Trump, Co-Defendants, Seek Review Of Judge McAfee’s Ruling Not To Disqualify Willis

As just reported, on Monday, former President Donald Trump and seven other defendants in his Georgia racketeering (RICO) case “requested review of Judge McAfee’s decision not to disqualify Fulton County District Attorney Fani Willis.”

Giving Willis the power to decide how the judge’s ruling would be implemented, Judge Scott McAfee ruled Friday that “Willis could stay on the case against Trump if special prosecutor Nathan Wade stepped down.

In his ruling, Judge McAfee used florid language to describe the behavior of Willis and her special prosecutor / lover Nathan Wade, “calling their actions a “tremendous lapse in judgment” and questioning “whether they testified truthfully about their relationship.”

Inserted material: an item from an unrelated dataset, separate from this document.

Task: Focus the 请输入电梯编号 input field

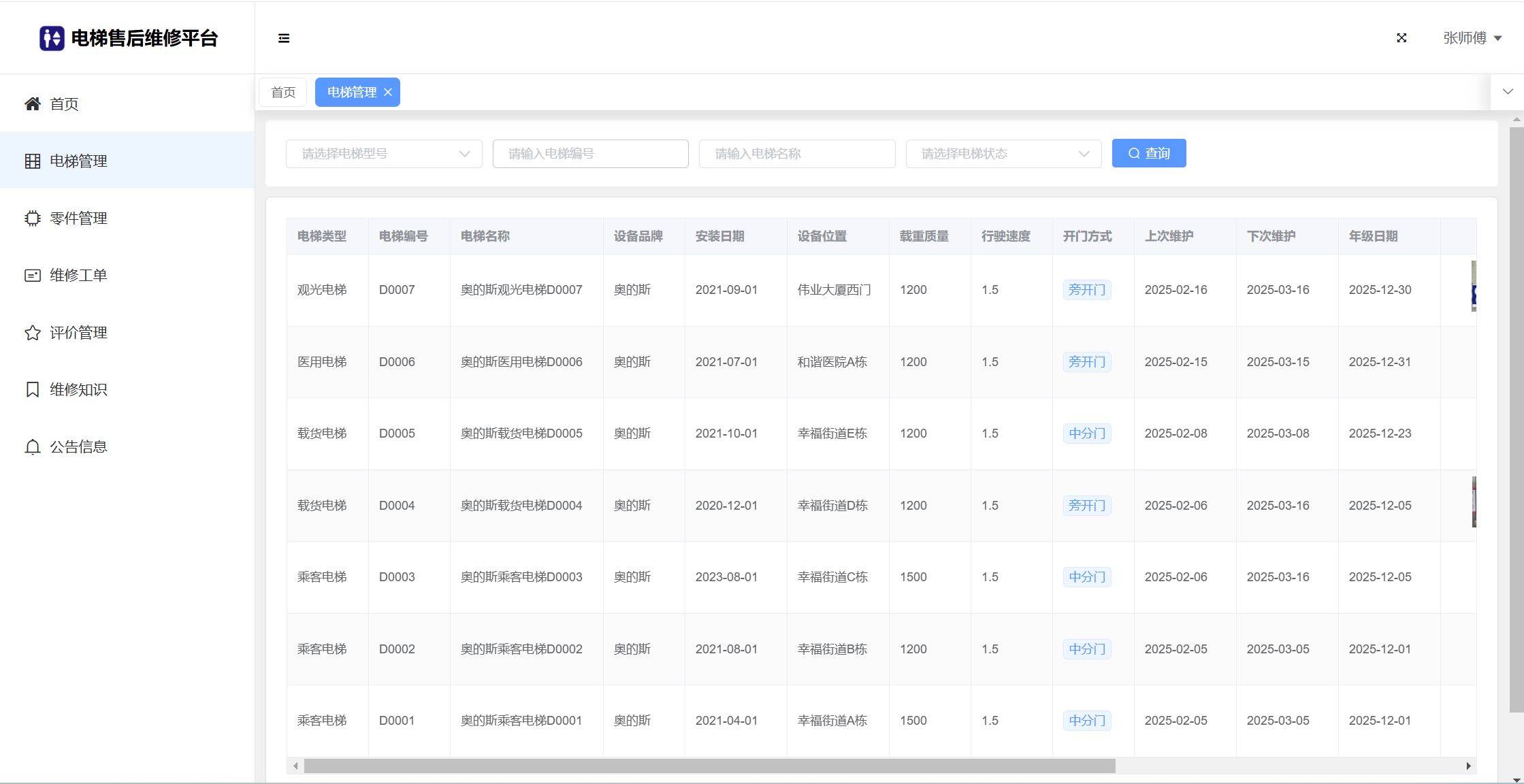Action: [x=590, y=154]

Per the required procedure, the defendants requested that McAfee Monday “grant a certificate of immediate review” which would allow an appeal of his ruling. Among their many allegations of error, the defendants asserted “that the disqualification of Nathan Wade is insufficient to cure the appearance of impropriety the Court has determined exists.” See related article: ‘More Baggage Than Amtrak’: Fani Willis’ Legal Troubles Are Far From Over

As quoted from the pleadings submitted by the defendants, “Whether District Attorney Willis and her Office are permitted to continue representing the State of Georgia in prosecuting the Defendants in this action is of the utmost importance to this case, and ensuring the appellate courts have the opportunity to weigh in on these matters pre-trial is paramount.” The defendants alleged further: “As noted, should such review not occur until after any trial in this case and these decisions were ultimately reversed on appeal, such reversal would likely require the retrial of every convicted defendant without any additional showing of error or prejudice.”

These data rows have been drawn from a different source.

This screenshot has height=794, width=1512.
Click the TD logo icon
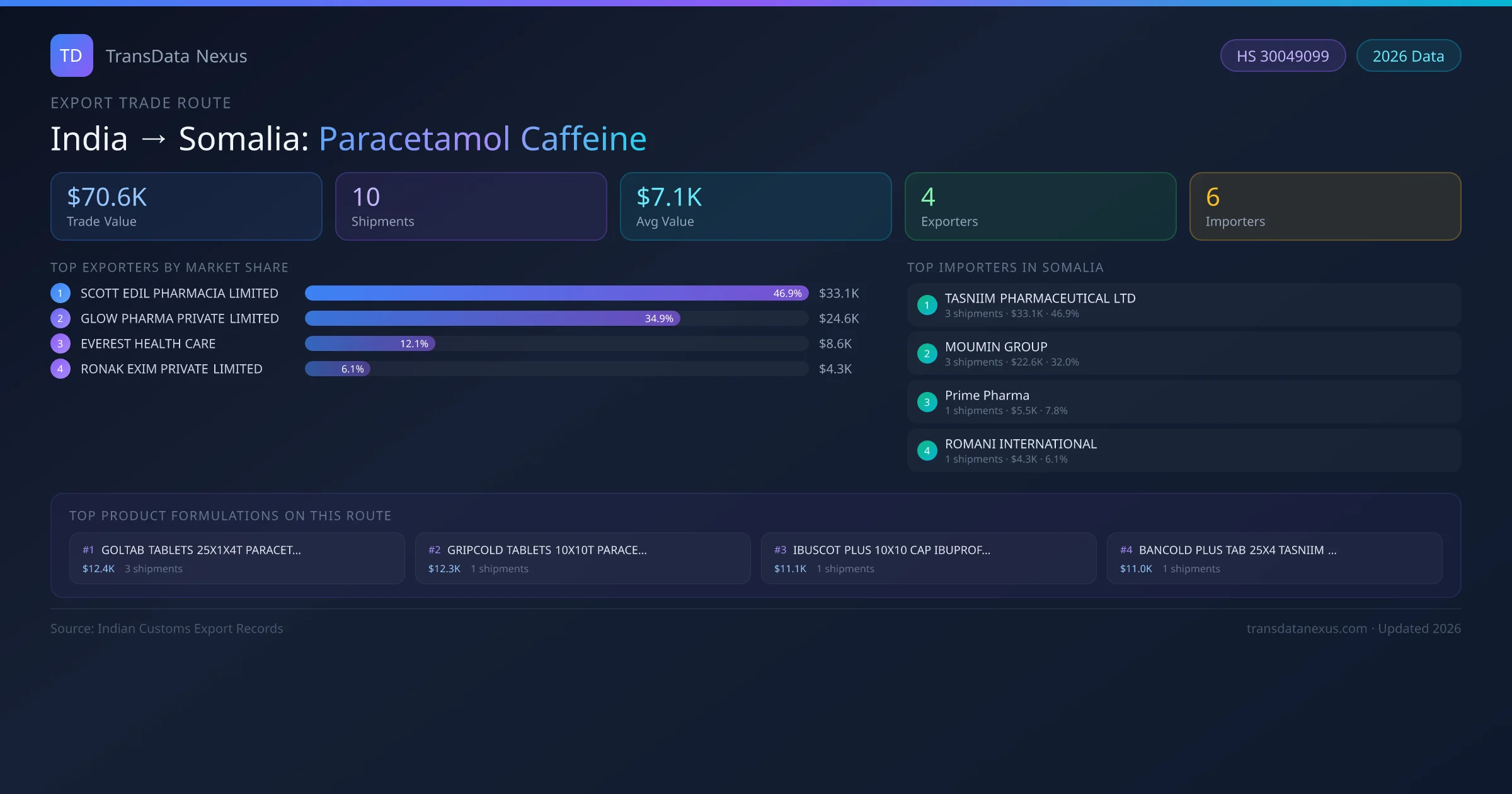click(71, 55)
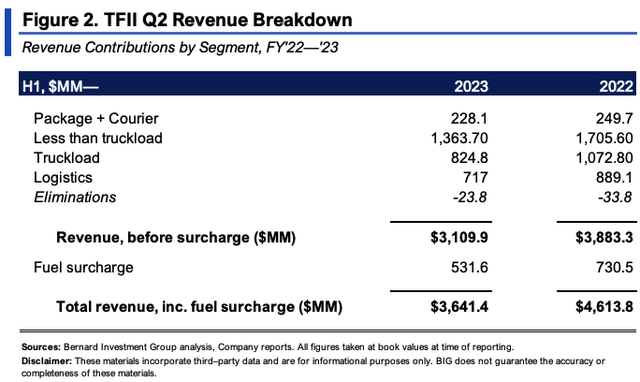Click the Fuel surcharge 2023 value 531.6

[x=469, y=267]
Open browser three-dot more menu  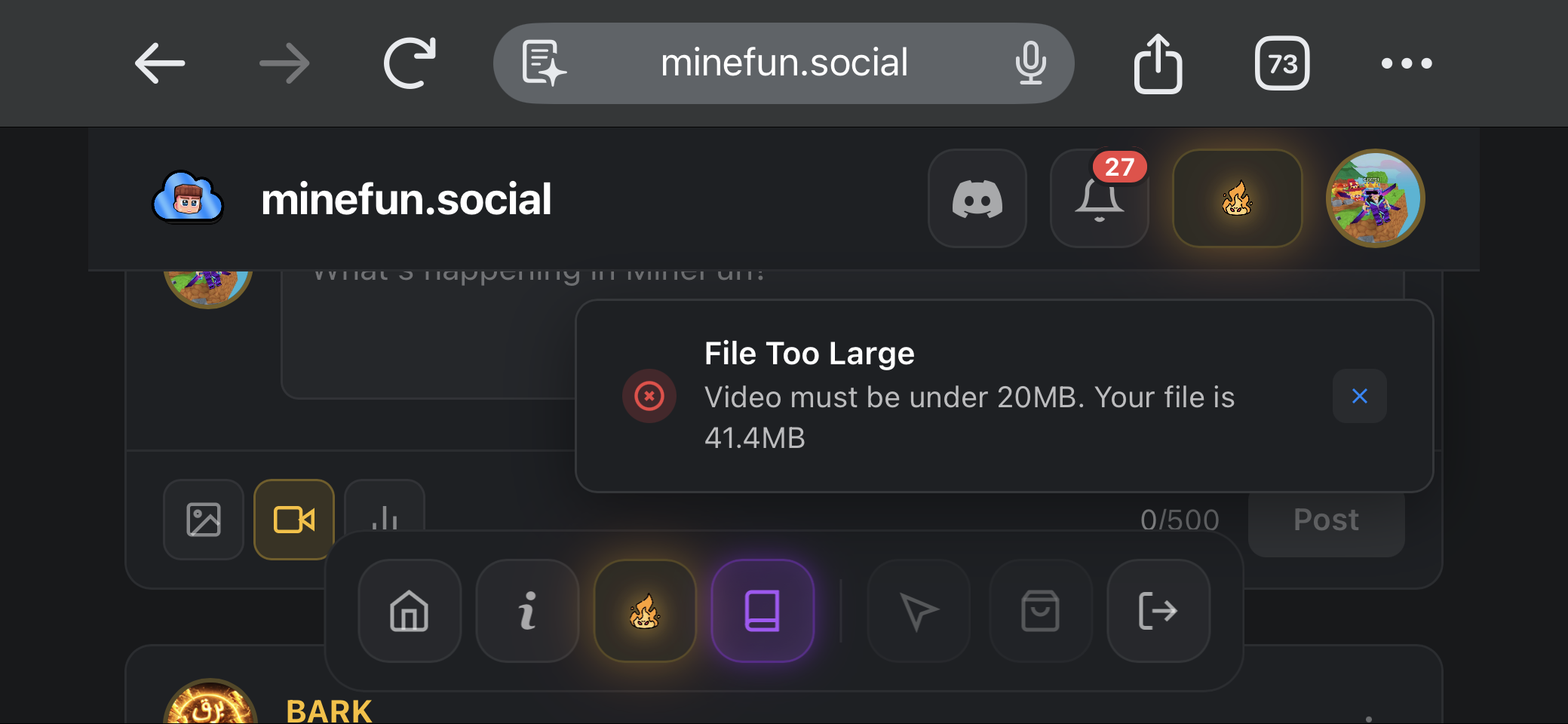click(1406, 63)
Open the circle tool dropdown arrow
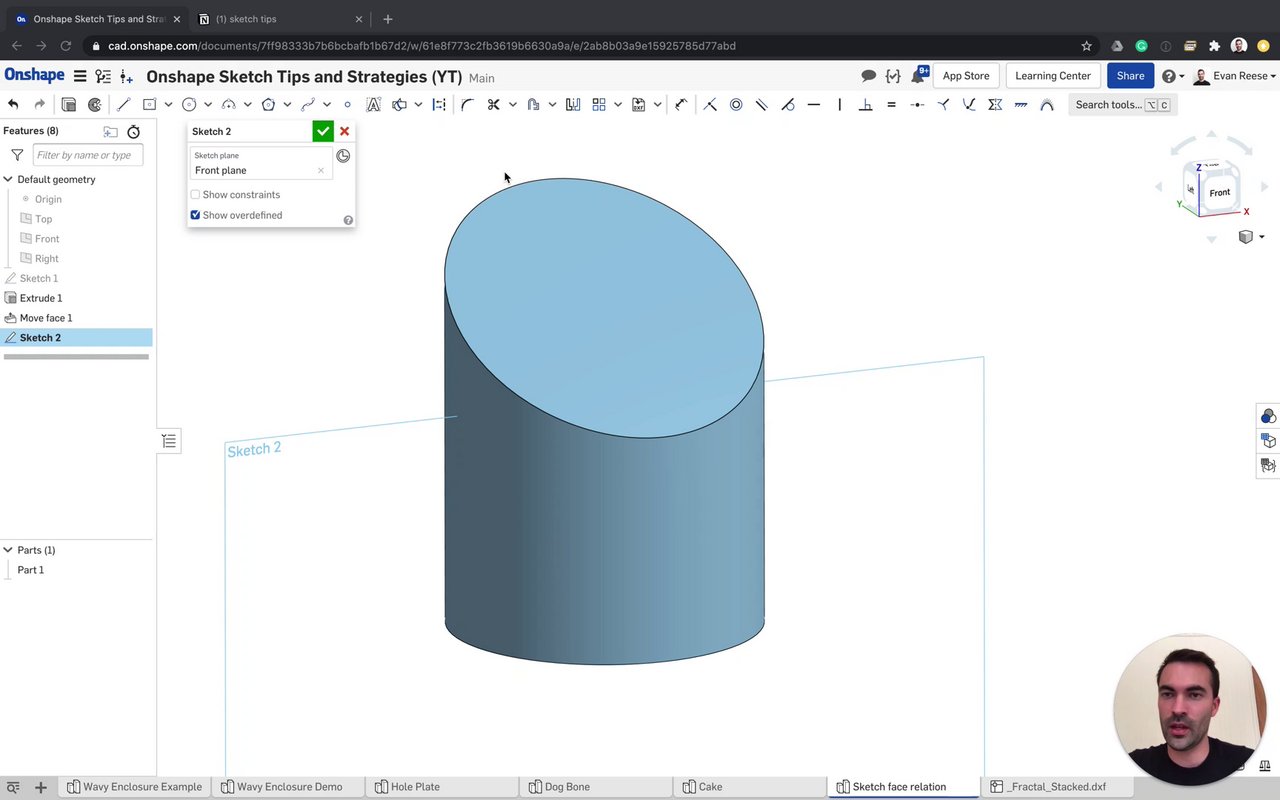This screenshot has height=800, width=1280. [x=207, y=105]
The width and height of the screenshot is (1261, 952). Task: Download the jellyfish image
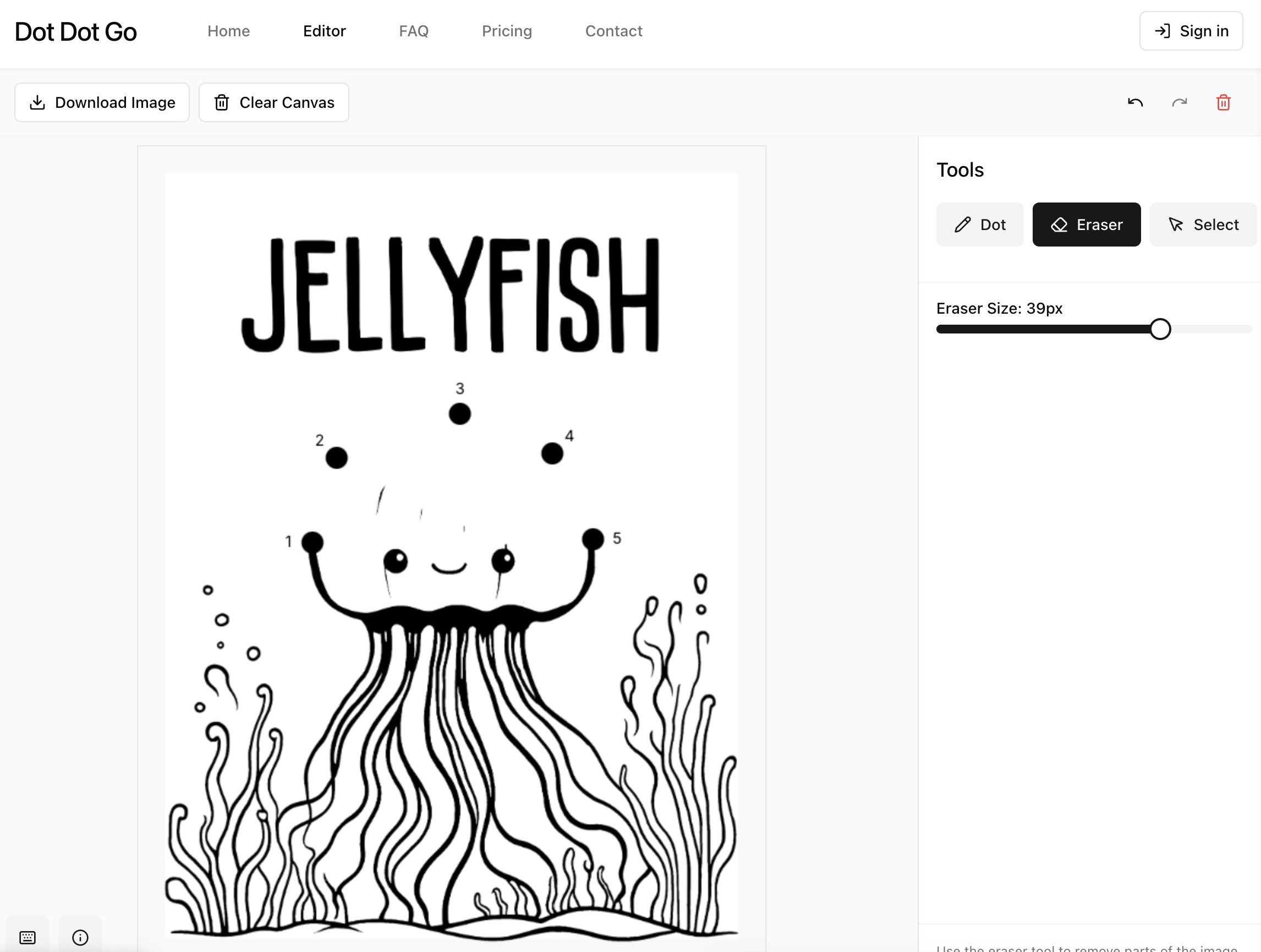102,102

The defendants raised two key points in their request for a certificate of immediate review.  The defense notes that Judge McAfee “found that Willis’ actions created an appearance of impropriety and an ‘odor of mendacity’ that lingers in this case, but it nonetheless refused to dismiss the case or disqualify her.”

Second, Judge McAfee ruled that Georgia case law “lacks controlling precedent for the standard for disqualification of a prosecuting attorney for forensic misconduct.” Since the trial court concluded that no Georgia law definitively guided his decision, the defendants argued that an appeals court should define the law for disqualifying a prosecuting attorney.